| Task description |
In the material below, find the line with "The width and height of the screenshot is (796, 542)." and the line with "Given: Click the pause icon in header", then output those two lines and every line between them, exactly.

| Task inputs |
┌──

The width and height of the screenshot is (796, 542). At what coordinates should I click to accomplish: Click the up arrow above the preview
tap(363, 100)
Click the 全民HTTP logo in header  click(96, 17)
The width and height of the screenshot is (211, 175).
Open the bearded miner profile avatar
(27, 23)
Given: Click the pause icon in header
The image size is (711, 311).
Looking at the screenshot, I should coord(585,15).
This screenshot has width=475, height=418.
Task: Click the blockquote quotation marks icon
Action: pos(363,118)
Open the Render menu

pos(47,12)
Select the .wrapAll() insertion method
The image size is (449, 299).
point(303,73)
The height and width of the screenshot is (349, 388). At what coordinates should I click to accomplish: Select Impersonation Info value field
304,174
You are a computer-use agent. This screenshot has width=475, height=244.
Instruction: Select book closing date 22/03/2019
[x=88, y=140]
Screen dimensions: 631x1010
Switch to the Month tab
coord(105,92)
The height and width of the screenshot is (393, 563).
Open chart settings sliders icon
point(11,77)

└──
┌──

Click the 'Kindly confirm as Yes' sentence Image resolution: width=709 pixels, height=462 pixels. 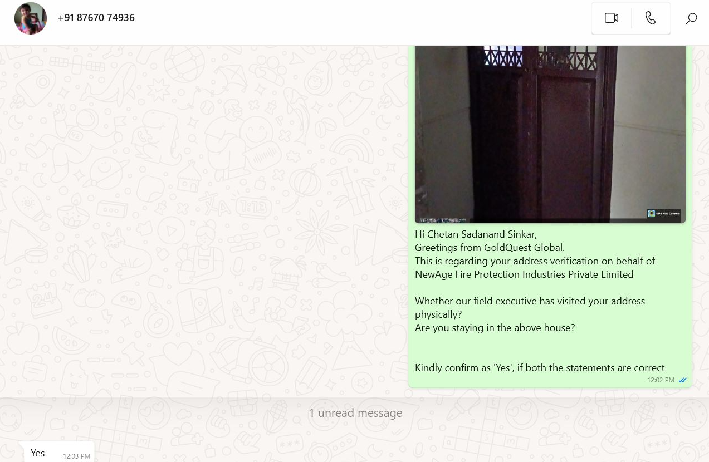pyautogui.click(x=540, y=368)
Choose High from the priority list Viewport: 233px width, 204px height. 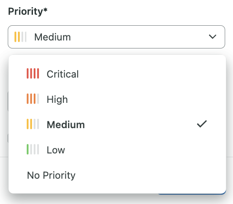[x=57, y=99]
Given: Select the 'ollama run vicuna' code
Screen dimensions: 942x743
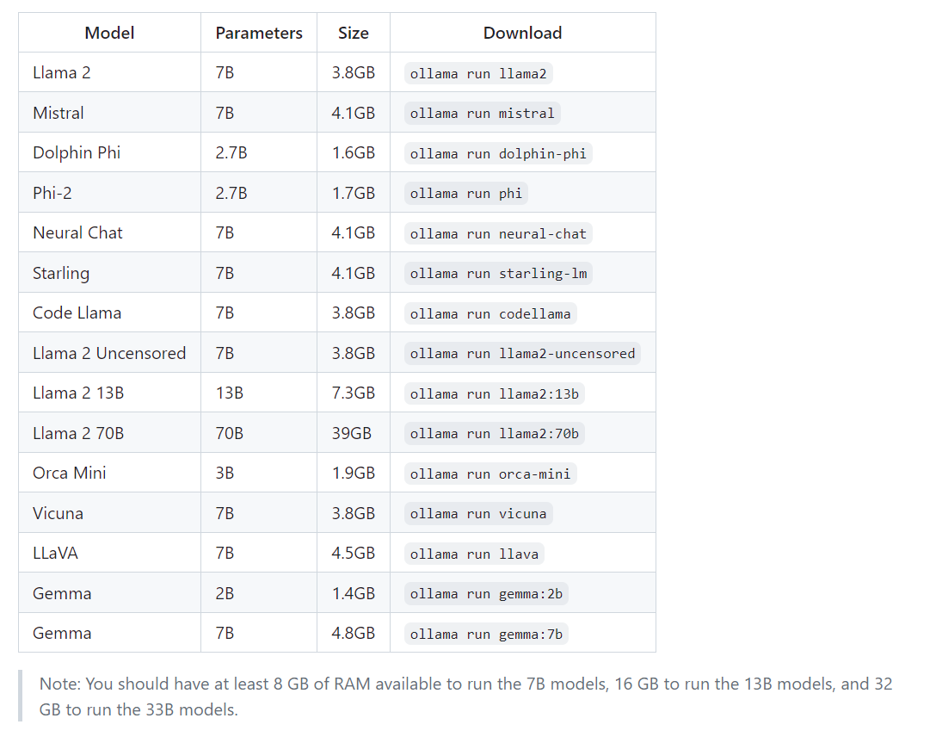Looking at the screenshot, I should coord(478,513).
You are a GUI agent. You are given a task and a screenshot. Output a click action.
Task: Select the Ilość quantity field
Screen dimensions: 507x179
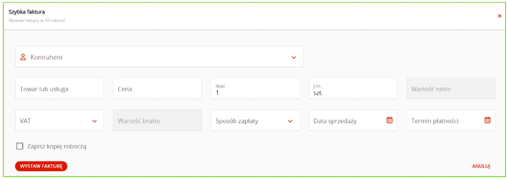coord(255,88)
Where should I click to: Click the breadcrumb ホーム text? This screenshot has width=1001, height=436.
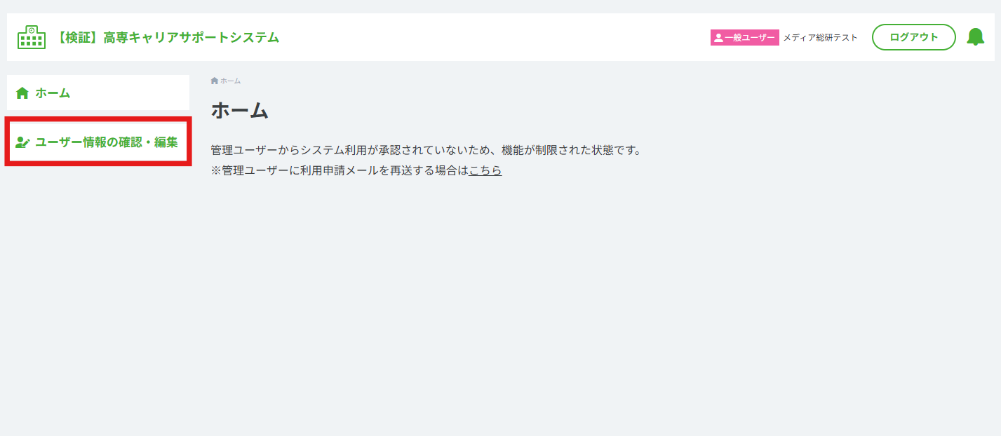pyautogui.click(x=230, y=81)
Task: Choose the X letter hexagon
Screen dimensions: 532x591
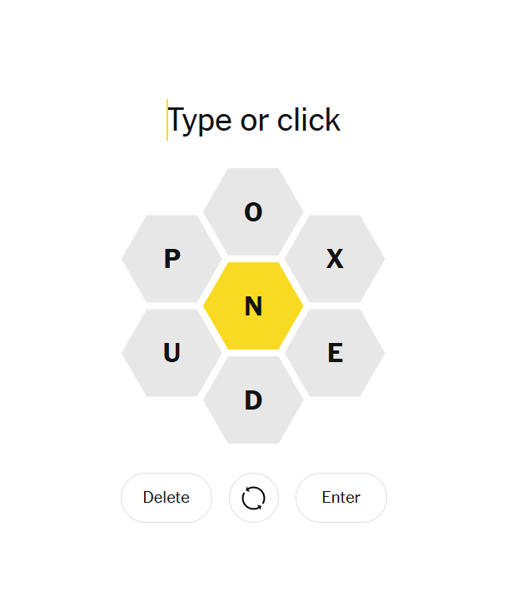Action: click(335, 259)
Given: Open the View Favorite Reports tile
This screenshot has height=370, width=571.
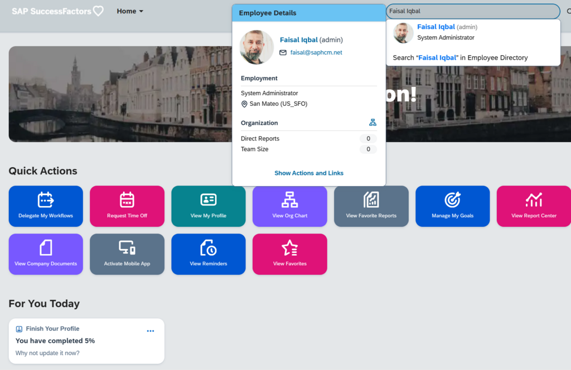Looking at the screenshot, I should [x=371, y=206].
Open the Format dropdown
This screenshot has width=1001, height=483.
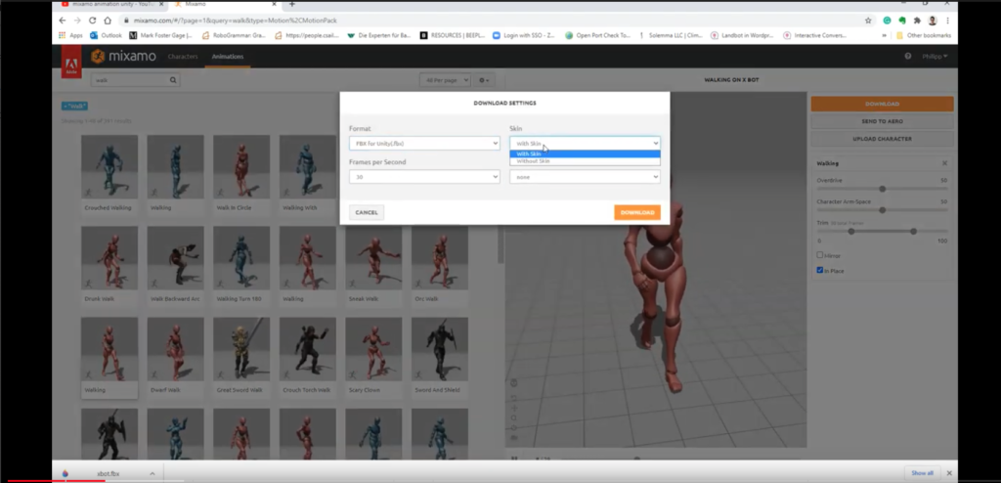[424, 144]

└──
┌──

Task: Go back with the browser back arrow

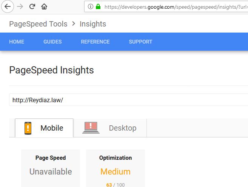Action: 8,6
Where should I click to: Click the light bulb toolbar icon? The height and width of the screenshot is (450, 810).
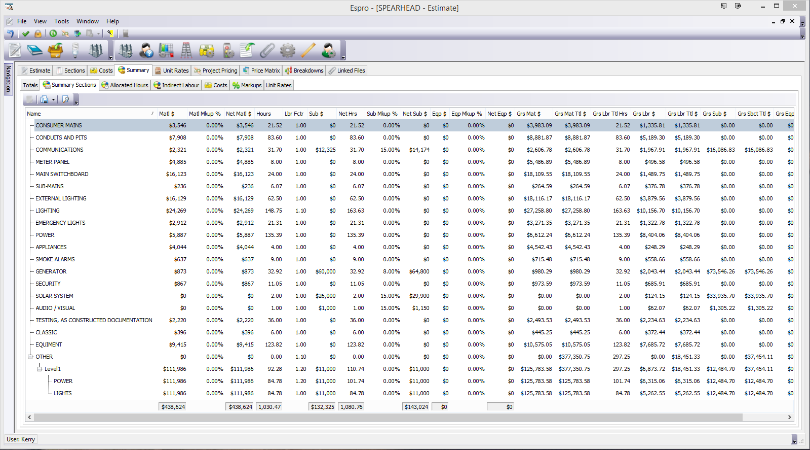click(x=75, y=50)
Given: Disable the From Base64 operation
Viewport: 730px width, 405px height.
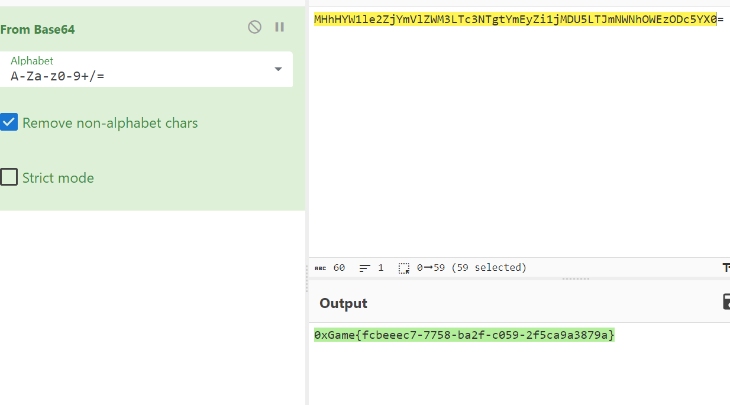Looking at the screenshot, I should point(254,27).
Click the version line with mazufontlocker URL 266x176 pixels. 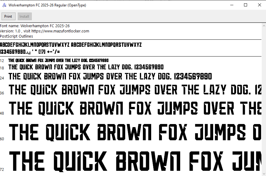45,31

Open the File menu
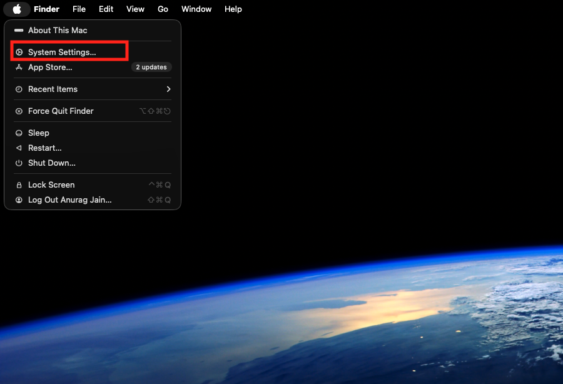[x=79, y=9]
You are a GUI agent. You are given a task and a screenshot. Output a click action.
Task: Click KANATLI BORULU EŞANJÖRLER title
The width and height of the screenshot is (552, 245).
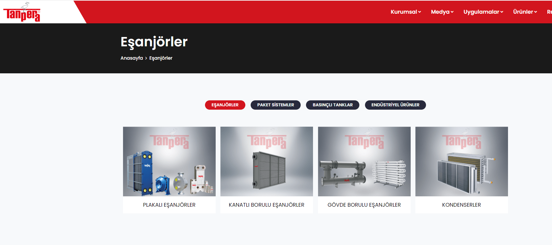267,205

└──

| Task solution |
The width and height of the screenshot is (796, 542). At what coordinates should I click to accomplish: Click the up arrow above the preview
tap(363, 100)
Click the 全民HTTP logo in header  click(96, 17)
The width and height of the screenshot is (211, 175).
Open the bearded miner profile avatar
(27, 23)
Given: Click the pause icon in header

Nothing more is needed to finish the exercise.